**Task item:**
Write out, exactly and in full, the line where "You are a GUI" appears together with all lines that follow it in the entries below. Do not include pictures.

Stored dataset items
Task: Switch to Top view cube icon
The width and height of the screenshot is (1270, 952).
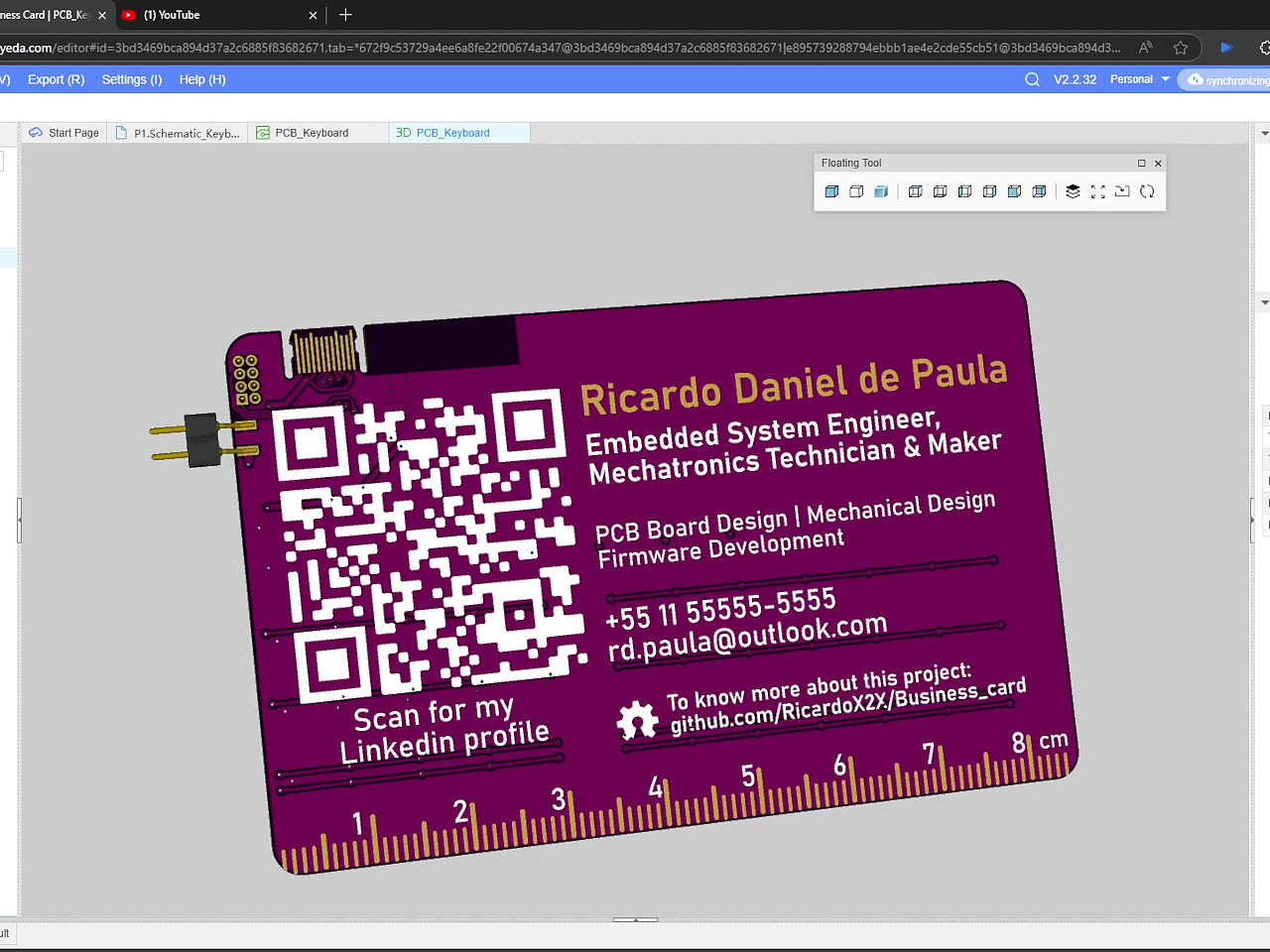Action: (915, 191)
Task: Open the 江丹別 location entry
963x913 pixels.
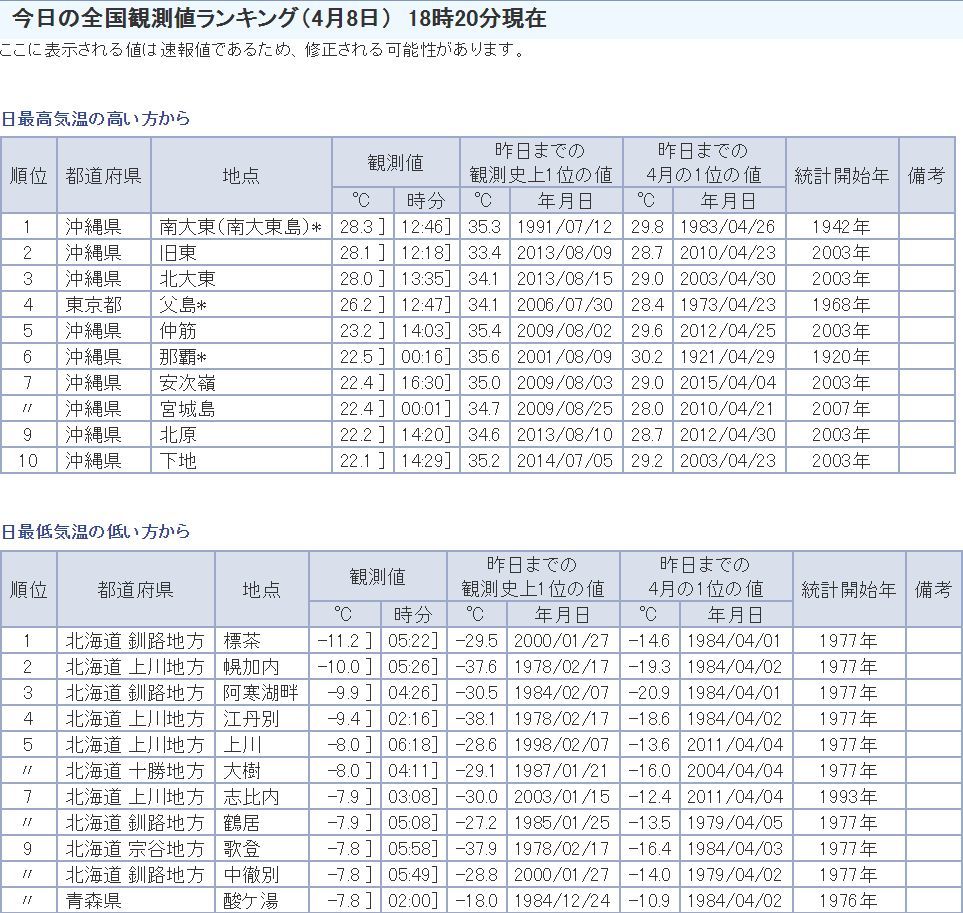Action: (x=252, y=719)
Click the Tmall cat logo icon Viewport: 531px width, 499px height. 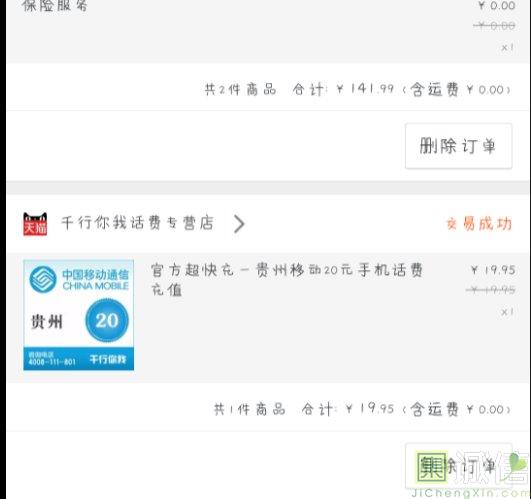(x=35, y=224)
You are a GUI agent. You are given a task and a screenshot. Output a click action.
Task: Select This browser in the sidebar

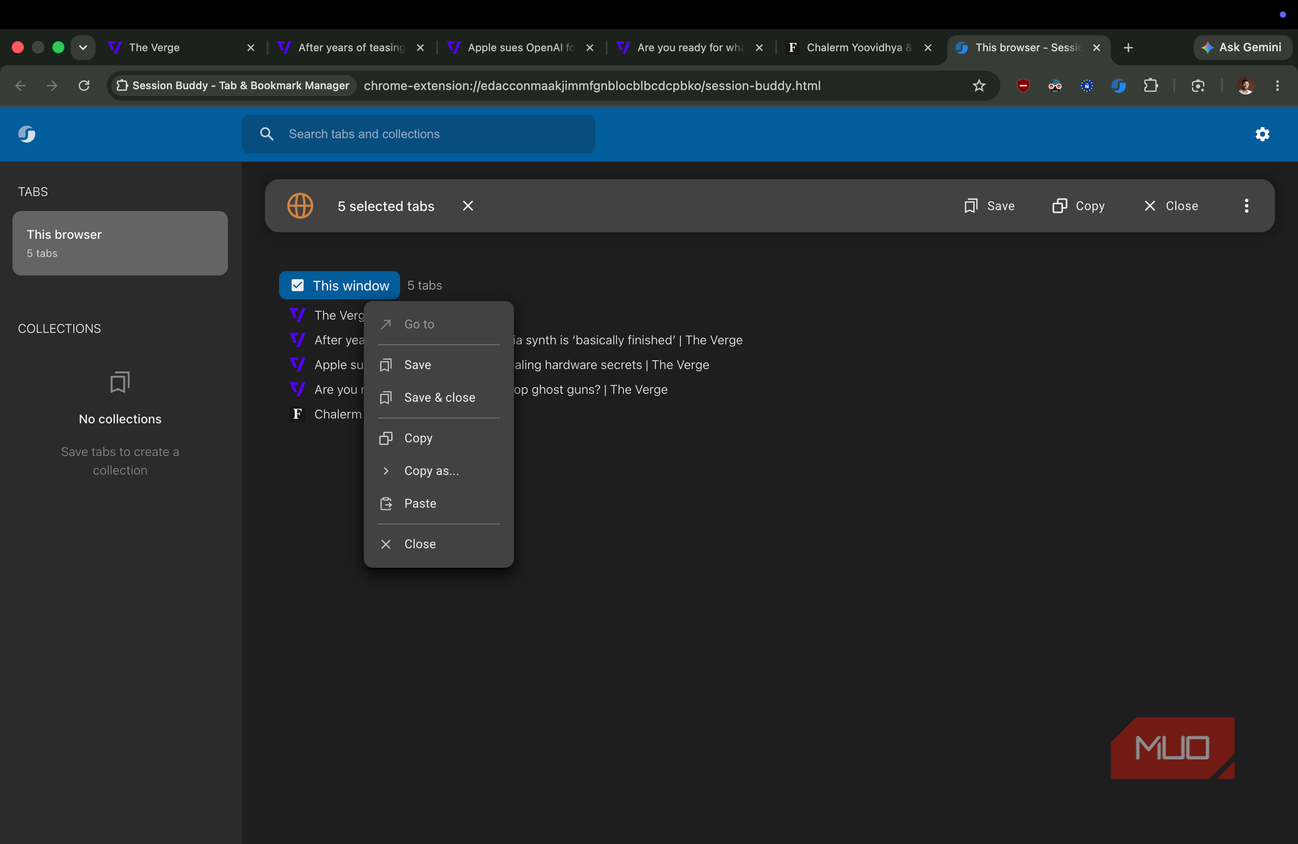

**Your solution:**
You are a GUI agent. You are given a task and a screenshot. Output a click action.
Task: Select This browser in the sidebar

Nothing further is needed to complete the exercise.